Remendos, o membro mais velho—um setentão com barba de Pai Natal sob o couro—esticou os braços. Inês foi sem medo.
O que encontramos naquele porão ainda me assombra.
Joana, mãe de Inês, estava inconsciente num colchão, acorrentada a um cano. Mal respirava. Marcas de agulhas frescas cobriam seus braços, mas Cobra, ex-socorrista, afirmou: “Ela não é viciada. Estes furos são de injeção, não feitos por ela.”
O bebê mencionado por Inês estava num berço no canto, com cerca de oito meses—faminto, assustado, mas ileso.
Libertámo-los. Documentámos tudo. Cobra carregou Joana nos braços enquanto eu segurava o bebê. Quando os colocámos na van, o agente Mendes chegou.
Congelou ao ver-nos. Ao ver suas vítimas. Então, moveu a mão para a arma.
Trinta motociclistas avançaram como um só.
“Não seria boa ideia,” alertou Cobra. “Já chamámos o teu chefe. E a PJ. E a imprensa. Imagina o que vão descobrir quando revirarem os casos que trataste.”
Mendes empalideceu. “Não entendem. Ela é uma drogada. Eu estava a ajudar—”
“Acorrentando-a no teu porão?” retruquei.
A verdade veio à tona. Joana descobrira que ele cobrava propinas de traficantes. Quando ameaçou denunciá-lo, ele raptou-a e às crianças, mantendo-as dias no porão, injetando heroína para que ela parecesse viciada e perdesse credibilidade.
Mas não contava com Inês.
Nem com os conselhos da mãe sobre os motociclistas.
No hospital, Joana acordou. A primeira coisa que pediu foram os filhos. A segunda foi entender por que um quarto cheio de motociclistas montava guarda.
“Vocês encontraram-na,” murmurou para Cobra. “A Inês encontrou-vos.”
“Menina corajosa,” disse Cobra. “Entrou sozinha no Bar do Tinto. Disse que a mãe lhe ensinou que os motociclistas protegem as pessoas.”

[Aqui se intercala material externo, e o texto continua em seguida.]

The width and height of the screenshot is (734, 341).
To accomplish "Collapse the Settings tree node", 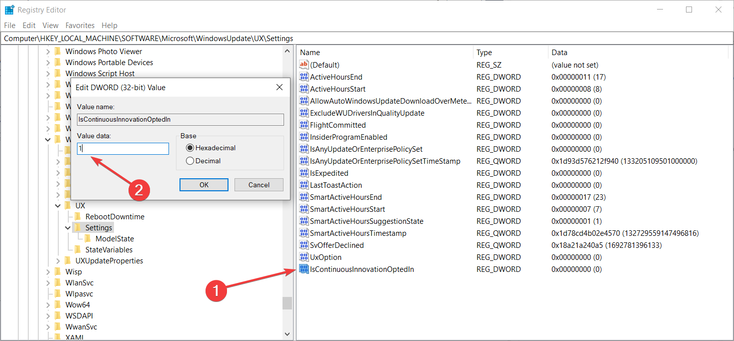I will [68, 228].
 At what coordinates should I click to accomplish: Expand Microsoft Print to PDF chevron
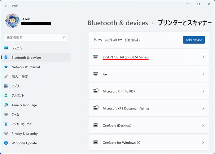[x=203, y=91]
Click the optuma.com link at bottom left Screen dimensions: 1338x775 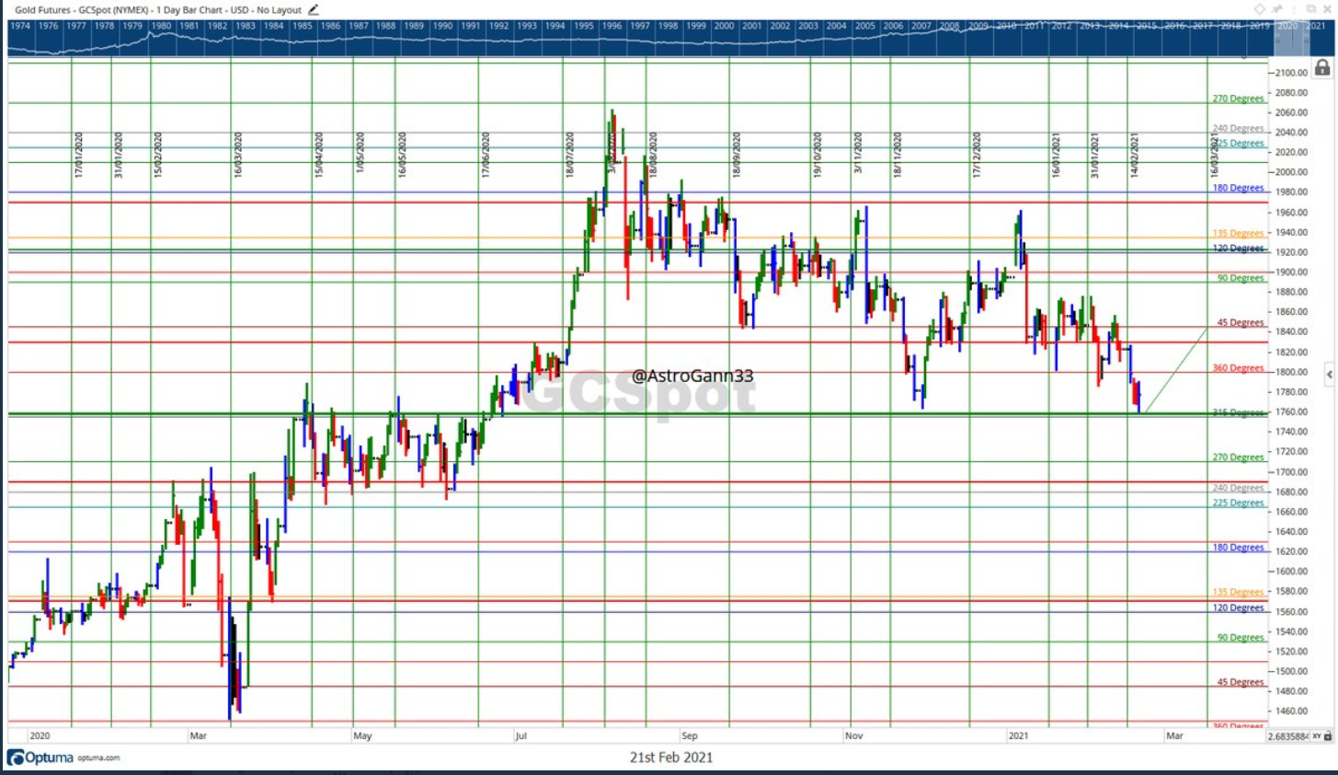(x=99, y=758)
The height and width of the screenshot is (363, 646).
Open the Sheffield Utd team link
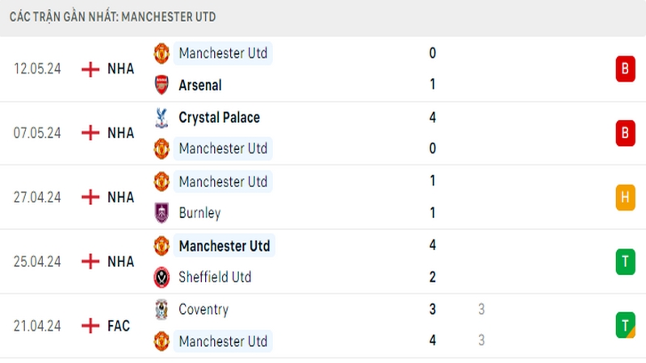(215, 277)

Joana sorriu fraco. “O meu pai era motociclista. Morreu quando eu tinha dez anos. Ele sempre dizia que o clube me protegeria se precisasse. Nunca esqueci.”
“Qual era o nome dele na estrada?” perguntou Cobra.

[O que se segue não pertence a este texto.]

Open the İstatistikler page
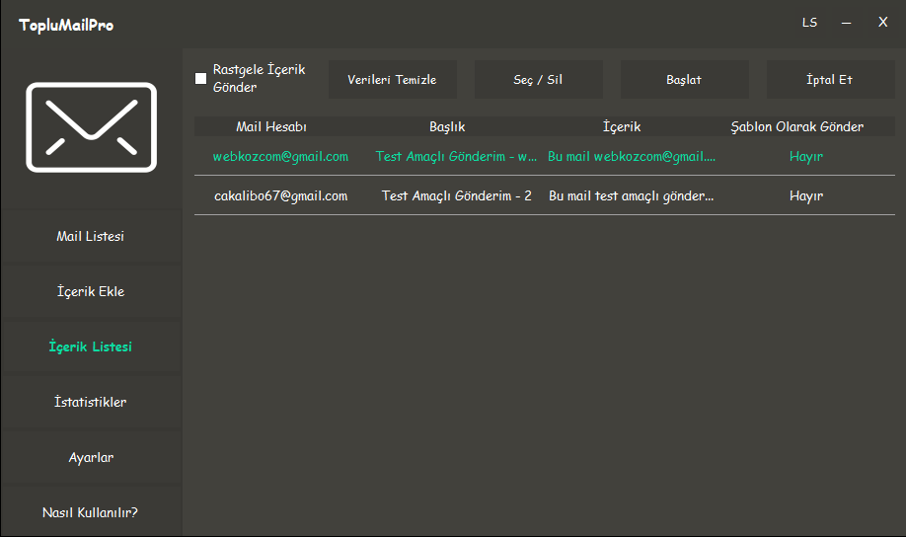 point(91,403)
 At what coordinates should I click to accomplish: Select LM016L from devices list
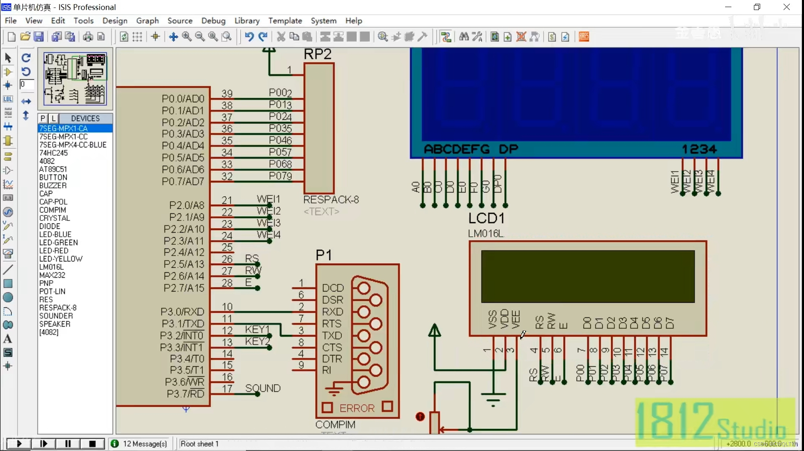[52, 267]
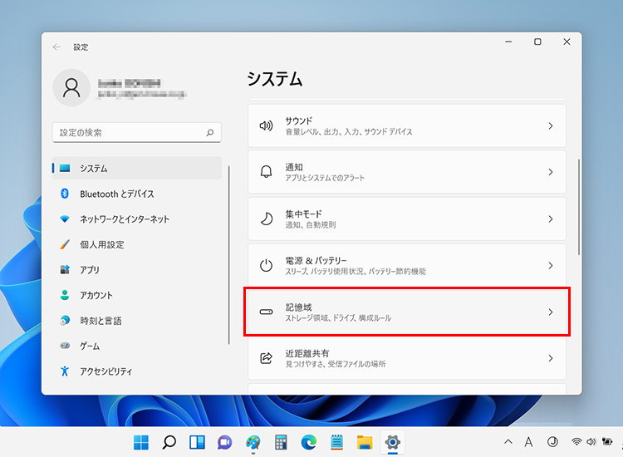The image size is (623, 457).
Task: Select the 時刻と言語 globe icon
Action: (x=65, y=321)
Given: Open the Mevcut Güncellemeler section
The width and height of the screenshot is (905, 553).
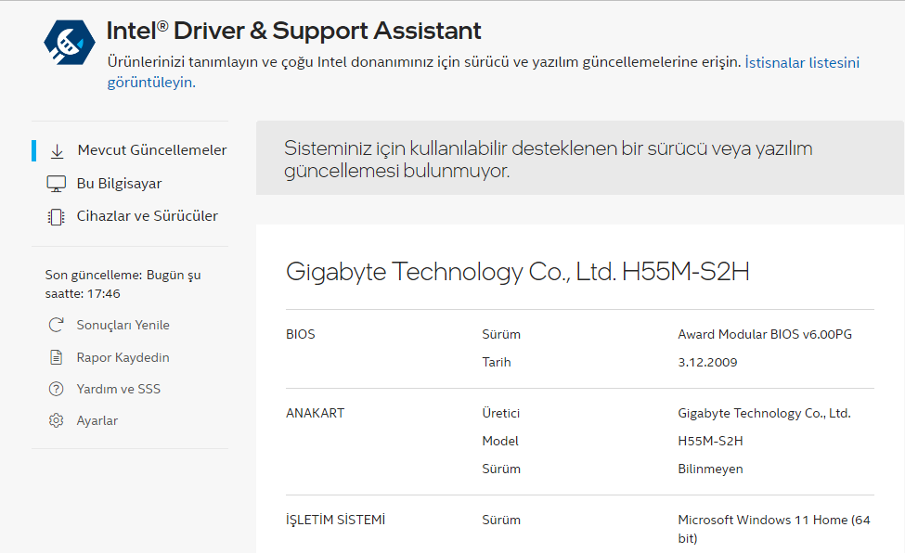Looking at the screenshot, I should (151, 150).
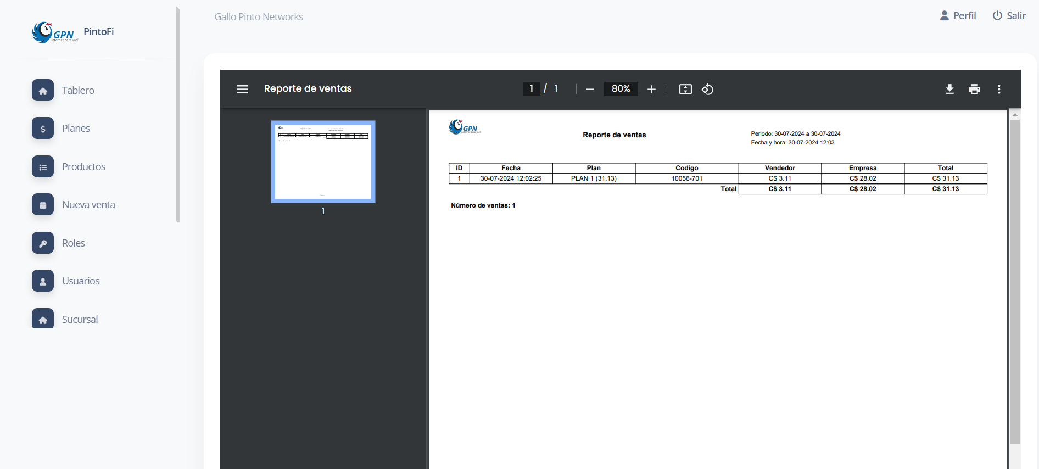
Task: Click the zoom out minus button
Action: click(x=590, y=89)
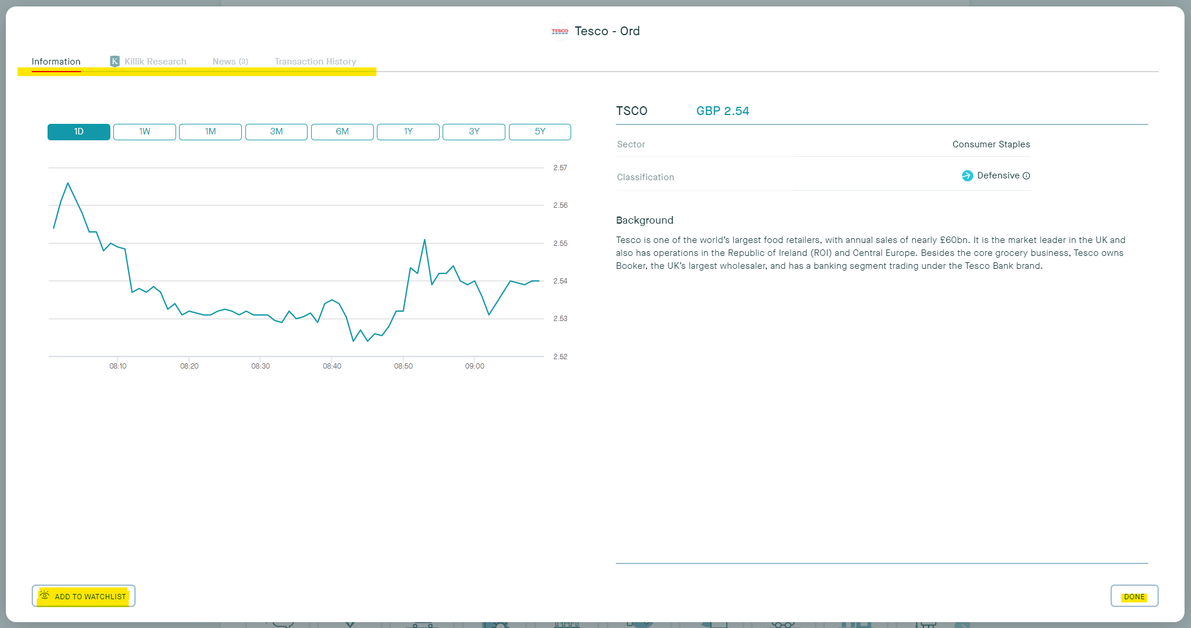
Task: Click the Done button
Action: pos(1134,596)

“Trovão. Manuel ‘Trovão’ Almeida.”
O quarto silenciou. Todos os veteranos conheciam aquele nome.
“A filha do Trovão?” a voz de Cobra falhou. “Meu Deus. O Trovão salvou-me a vida em Angola. Levou três balas que eram para mim.”
Joana chorou ainda mais. “Ele nunca voltou da última missão.”
“Não,” Cobra falou baixinho. “Mas antes daquela operação, fez-nos prometer—se algo acontecesse, o clube cuidaria da sua menina. Parece que levámos trinta anos para cumprir.”